┌─ The data

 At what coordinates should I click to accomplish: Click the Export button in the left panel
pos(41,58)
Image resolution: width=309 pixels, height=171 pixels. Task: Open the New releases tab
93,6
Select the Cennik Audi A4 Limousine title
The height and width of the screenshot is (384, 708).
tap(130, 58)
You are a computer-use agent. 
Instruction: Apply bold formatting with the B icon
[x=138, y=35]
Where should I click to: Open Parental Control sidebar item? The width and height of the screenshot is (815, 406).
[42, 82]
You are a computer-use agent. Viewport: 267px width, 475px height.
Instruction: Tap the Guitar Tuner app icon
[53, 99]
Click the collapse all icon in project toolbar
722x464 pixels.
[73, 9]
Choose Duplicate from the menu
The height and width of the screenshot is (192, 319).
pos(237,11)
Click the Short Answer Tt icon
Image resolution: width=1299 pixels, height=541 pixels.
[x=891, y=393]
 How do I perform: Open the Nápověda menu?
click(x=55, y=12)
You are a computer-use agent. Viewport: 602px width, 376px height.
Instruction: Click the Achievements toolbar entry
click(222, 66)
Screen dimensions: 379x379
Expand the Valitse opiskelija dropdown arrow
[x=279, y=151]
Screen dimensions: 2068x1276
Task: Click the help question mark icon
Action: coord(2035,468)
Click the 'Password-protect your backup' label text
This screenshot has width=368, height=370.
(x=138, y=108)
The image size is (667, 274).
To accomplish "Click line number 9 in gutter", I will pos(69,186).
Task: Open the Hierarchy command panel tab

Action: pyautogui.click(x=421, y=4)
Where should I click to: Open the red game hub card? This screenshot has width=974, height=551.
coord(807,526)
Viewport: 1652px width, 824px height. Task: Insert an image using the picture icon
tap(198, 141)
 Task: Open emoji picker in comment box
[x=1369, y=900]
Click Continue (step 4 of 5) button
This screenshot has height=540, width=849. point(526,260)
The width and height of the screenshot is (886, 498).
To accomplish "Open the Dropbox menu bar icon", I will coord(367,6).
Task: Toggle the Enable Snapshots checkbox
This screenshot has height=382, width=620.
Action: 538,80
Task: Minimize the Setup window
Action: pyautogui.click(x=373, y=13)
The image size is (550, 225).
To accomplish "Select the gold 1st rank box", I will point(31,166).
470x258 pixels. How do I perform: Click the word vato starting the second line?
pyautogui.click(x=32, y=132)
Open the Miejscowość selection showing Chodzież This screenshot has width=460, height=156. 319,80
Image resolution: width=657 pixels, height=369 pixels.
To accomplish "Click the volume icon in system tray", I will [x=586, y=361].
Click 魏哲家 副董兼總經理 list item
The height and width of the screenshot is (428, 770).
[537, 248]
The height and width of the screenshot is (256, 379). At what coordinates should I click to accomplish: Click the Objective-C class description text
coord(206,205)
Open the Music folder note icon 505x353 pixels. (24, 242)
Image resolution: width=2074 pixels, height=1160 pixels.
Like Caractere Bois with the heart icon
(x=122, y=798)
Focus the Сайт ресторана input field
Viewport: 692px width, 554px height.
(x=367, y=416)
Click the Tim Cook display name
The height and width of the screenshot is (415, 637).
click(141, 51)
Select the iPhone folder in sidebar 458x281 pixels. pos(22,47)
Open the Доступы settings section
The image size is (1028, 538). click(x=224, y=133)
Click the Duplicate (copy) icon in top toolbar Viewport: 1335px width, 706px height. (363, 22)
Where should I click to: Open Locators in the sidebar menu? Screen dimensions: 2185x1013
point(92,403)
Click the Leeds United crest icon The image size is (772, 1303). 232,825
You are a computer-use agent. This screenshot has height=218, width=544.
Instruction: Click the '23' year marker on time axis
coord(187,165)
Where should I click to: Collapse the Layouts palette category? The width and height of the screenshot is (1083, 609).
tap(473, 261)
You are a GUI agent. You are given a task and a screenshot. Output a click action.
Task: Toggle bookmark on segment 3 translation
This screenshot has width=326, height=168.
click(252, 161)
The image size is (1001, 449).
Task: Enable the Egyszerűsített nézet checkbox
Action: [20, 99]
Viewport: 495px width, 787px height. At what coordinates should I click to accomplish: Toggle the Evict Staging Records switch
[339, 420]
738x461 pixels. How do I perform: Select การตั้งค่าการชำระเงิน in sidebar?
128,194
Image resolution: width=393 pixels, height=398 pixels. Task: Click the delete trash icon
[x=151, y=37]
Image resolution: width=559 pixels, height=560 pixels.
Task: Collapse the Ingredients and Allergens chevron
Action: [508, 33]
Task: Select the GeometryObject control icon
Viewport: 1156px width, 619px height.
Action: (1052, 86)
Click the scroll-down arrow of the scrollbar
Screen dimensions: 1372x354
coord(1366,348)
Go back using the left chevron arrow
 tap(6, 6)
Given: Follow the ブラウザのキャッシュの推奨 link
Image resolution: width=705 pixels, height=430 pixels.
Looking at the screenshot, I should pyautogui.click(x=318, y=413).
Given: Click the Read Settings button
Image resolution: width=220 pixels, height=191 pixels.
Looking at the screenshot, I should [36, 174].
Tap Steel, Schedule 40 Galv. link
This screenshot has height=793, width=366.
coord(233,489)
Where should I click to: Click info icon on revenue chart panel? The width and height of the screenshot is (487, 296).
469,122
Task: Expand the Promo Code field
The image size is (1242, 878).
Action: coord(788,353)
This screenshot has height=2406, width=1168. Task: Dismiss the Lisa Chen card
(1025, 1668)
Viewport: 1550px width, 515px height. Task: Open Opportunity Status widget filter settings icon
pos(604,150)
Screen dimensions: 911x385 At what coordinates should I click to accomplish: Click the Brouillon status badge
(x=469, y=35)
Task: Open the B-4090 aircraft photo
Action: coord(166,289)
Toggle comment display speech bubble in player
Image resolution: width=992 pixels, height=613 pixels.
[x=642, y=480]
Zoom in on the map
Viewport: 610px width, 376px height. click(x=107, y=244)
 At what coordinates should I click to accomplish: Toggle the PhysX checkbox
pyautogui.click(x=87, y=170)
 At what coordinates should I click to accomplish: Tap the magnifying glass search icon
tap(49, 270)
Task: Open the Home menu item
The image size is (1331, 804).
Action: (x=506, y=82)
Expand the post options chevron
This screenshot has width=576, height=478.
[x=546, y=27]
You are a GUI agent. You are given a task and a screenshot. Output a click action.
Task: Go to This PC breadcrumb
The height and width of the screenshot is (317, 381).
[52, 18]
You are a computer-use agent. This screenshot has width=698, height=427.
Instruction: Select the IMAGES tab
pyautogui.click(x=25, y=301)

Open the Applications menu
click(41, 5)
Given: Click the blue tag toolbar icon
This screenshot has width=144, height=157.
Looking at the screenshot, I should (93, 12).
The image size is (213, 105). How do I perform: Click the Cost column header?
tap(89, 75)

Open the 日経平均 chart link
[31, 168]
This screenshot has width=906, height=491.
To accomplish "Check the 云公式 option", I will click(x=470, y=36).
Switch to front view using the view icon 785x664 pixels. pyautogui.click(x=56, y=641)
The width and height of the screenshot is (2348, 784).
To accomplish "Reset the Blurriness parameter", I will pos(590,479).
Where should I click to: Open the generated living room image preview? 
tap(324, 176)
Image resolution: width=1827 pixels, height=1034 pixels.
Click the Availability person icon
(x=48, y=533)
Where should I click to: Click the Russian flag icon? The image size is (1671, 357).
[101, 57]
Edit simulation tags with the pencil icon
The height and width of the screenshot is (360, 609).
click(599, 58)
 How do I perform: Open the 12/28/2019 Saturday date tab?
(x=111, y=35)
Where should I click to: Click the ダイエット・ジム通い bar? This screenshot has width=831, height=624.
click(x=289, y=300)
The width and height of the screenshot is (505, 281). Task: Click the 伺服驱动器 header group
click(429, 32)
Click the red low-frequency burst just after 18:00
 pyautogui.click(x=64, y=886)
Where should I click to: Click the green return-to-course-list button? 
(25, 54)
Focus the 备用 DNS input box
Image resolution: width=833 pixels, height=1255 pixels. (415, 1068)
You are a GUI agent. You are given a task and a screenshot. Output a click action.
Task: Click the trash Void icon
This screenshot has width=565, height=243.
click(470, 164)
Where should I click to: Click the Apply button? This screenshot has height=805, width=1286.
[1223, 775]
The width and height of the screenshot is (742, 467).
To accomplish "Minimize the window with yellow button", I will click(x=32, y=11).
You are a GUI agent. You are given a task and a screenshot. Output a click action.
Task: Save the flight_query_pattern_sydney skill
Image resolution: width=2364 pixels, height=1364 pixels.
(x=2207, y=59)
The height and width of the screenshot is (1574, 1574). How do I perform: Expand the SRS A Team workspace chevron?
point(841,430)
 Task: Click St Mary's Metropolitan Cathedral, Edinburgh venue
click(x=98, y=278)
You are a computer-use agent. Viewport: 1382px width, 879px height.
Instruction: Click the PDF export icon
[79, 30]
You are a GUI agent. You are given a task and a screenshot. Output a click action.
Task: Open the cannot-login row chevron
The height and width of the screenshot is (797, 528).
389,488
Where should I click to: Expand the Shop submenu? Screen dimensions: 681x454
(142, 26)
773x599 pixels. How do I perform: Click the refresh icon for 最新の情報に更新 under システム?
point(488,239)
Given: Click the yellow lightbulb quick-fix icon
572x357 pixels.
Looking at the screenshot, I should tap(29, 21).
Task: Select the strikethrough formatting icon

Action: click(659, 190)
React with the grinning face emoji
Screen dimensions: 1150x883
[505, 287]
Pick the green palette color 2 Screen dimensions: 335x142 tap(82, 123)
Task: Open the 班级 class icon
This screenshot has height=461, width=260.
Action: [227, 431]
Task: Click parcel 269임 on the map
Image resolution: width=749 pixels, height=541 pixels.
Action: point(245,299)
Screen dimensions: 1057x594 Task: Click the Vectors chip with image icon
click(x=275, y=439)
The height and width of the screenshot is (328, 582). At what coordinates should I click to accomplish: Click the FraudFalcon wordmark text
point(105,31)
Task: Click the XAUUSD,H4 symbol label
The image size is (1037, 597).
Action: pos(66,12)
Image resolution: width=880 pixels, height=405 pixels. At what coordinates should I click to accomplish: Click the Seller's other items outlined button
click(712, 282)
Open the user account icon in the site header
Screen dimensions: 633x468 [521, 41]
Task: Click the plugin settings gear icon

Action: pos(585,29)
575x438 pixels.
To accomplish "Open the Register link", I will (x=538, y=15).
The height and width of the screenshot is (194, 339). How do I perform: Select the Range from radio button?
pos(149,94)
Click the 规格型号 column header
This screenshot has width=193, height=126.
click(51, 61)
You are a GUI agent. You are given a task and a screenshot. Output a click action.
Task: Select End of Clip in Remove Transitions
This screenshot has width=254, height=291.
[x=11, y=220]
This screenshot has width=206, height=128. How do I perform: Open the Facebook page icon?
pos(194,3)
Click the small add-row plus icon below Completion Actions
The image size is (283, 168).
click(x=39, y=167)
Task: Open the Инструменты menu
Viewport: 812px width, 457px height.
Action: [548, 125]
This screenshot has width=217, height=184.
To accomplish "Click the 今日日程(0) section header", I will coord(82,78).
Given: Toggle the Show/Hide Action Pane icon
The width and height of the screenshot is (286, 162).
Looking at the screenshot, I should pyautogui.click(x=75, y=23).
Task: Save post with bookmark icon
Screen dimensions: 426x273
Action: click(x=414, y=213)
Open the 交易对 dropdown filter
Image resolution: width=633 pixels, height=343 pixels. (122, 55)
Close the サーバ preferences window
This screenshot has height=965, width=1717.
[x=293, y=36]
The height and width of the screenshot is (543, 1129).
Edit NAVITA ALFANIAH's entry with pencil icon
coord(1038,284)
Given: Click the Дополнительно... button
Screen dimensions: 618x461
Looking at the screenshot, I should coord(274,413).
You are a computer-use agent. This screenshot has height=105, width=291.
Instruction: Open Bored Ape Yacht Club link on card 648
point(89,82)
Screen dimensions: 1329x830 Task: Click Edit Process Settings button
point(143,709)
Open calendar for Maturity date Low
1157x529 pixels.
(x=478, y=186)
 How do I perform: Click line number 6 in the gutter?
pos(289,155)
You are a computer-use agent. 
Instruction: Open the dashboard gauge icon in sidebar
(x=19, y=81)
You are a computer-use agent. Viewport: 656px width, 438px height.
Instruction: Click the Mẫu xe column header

└─

§ **Task**
Show each line of the records above that contains the string "entry", treating uppercase and lowercase letters as different.

§ **Exercise output**
Instruction: Click the Achievements toolbar entry
Edit NAVITA ALFANIAH's entry with pencil icon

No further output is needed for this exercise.